*PASSAGE TO READ*
:::::
Overall, this code saves a list of system names to a file using the pickle module.



In [None]:
with open('system_file.pkl', 'wb') as f:  # open a text file
    pickle.dump(system_names, f) # serialize the list

The extension does not have to be .pkl. You can name this anything you’d like, and the file will still be created. However, it is good practice to use the .pkl extension so that you are reminded that this is a Pickle file.

Also, notice that we opened the file in wb mode. This means that you are writing the file in binary mode so that the data is returned in a bytes object.

Then, we use the dump() function to store the system_names list in the file.

Finally, you can close the file with the following line of code:

In [None]:
f.close()

This code closes a file that was previously opened using the open() function in Python. The close() method is used to free up any system resources taken up by the file object. It is good practice to close files after they have been used to avoid any potential data loss or corruption.

In [None]:
with open('system_file.pkl', 'rb') as f:

    system_names_loaded = pickle.load(f) # deserialize using load()
    print(system_names_loaded) # print student names

['Cardiovascular System', 'Respiratory System', 'Digestive System', 'Neurological System', 'Lymphatic System', ' Endocrinological System', 'Immunological System', 'Skeletal System']


This code is a Python list containing 8 strings: 'Cardiovascular System', 'Respiratory system'..'Skeletal system'. *Lists* are a type of data structure in Python that can *hold multiple values of different types.* In this case, the list holds strings, which are a type of data that represents text. The square brackets indicate that this is a list, and the commas separate the individual elements within the list.
:::::
*SUPPLIED ENTRIES*
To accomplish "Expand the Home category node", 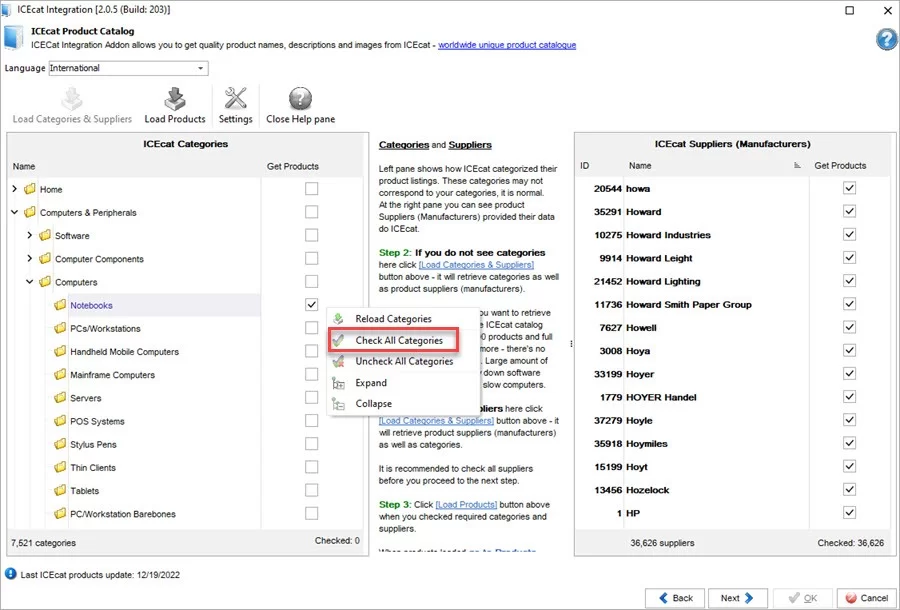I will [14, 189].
:::::
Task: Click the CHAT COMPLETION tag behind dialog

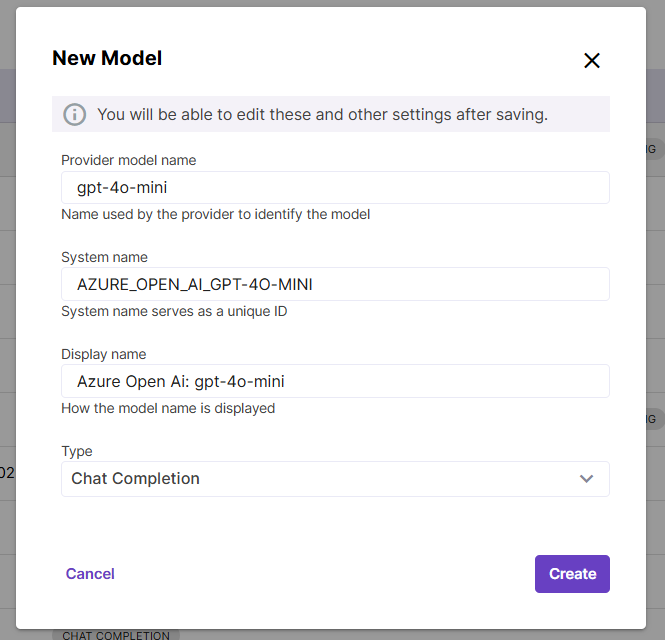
:::::
*STATED EXERCISE 1*
Answer these questions about the passage on saving a list with pickle, using only what the passage states:
(a) Which file extension does it recommend, and for what reason?
(b) What does opening the file in wb mode mean?
(c) Which function is used to deserialize the data when the file is read back?
*STATED EXERCISE 2*
Carry on the passage about saving and loading a list with pickle, starting right after its final sentence.

*RESULT 1*
(a) The .pkl extension, so that you are reminded that it is a Pickle file.
(b) You are writing the file in binary mode, so the data is returned in a bytes object.
(c) The load() function (pickle.load).

*RESULT 2*
Notice that to deserialize the file, we need to use the rb mode, which stands for read binary. Then, we unpickle the object using the load() function, after which we can store the data in a different variable and use it as we see fit.Next, check type of the file just unpickled!

In [None]:
type(system_names_loaded)

list

Great! We have preserved the original state and data type of this list.

# Numpy arrays

Now we will create a 5 by 5 array of ones.

In [None]:
import numpy as np
numpy_array = np.ones((5,5)) # 5*5 array

This code imports the NumPy library and creates a 15x5 NumPy array filled with ones using the np.ones() function. The np prefix is used to indicate that the function is part of the NumPy library. The ones() function takes a tuple as an argument that specifies the shape of the array. In this case, the tuple is (5,5) which creates a 5x5 array. The resulting array is assigned to the variable numpy_array.

Then, just like we did before, let’s call the dump() function to serialize this array to a file:

In [None]:
with open('my_array.pkl','wb') as f:
    pickle.dump(numpy_array, f)

This code uses the Python pickle module to save a NumPy array to a file named my_array.pkl.

The with statement is used to open the file in binary write mode ('wb') and assign it to the variable f. This ensures that the file is properly closed after the block of code is executed, even if an error occurs.

The pickle.dump() function is then used to serialize the numpy_array object and write it to the file f. This allows the array to be saved in a format that can be easily loaded back into memory later.

Overall, this code is a simple way to save a NumPy array to a file for later use.



Finally, let’s unpickle this array and check its shape and data type to ensure that it has retained its original state:

In [None]:
with open('my_array.pkl','rb') as f:
    unpickled_array = pickle.load(f)
    print('Array shape: '+str(unpickled_array.shape))
    print('Data type: '+str(type(unpickled_array)))

Array shape: (5, 5)
Data type: <class 'numpy.ndarray'>


, which is of the same shape and data type as the object we just serialized.

# pandas DataFrames

A data frame is an object that data scientists work with daily. The most popular way to load and save a Pandas DataFrame is to read and write it as a CSV file. Learn more about importing data in our pandas read_csv() tutorial.

However, this process is slower than serialization and can become extremely time-consuming if the data frame is large.

Let's contrast the efficiency of saving and loading a pandas dataframe using Pickle versus CSV by comparing the respective time taken.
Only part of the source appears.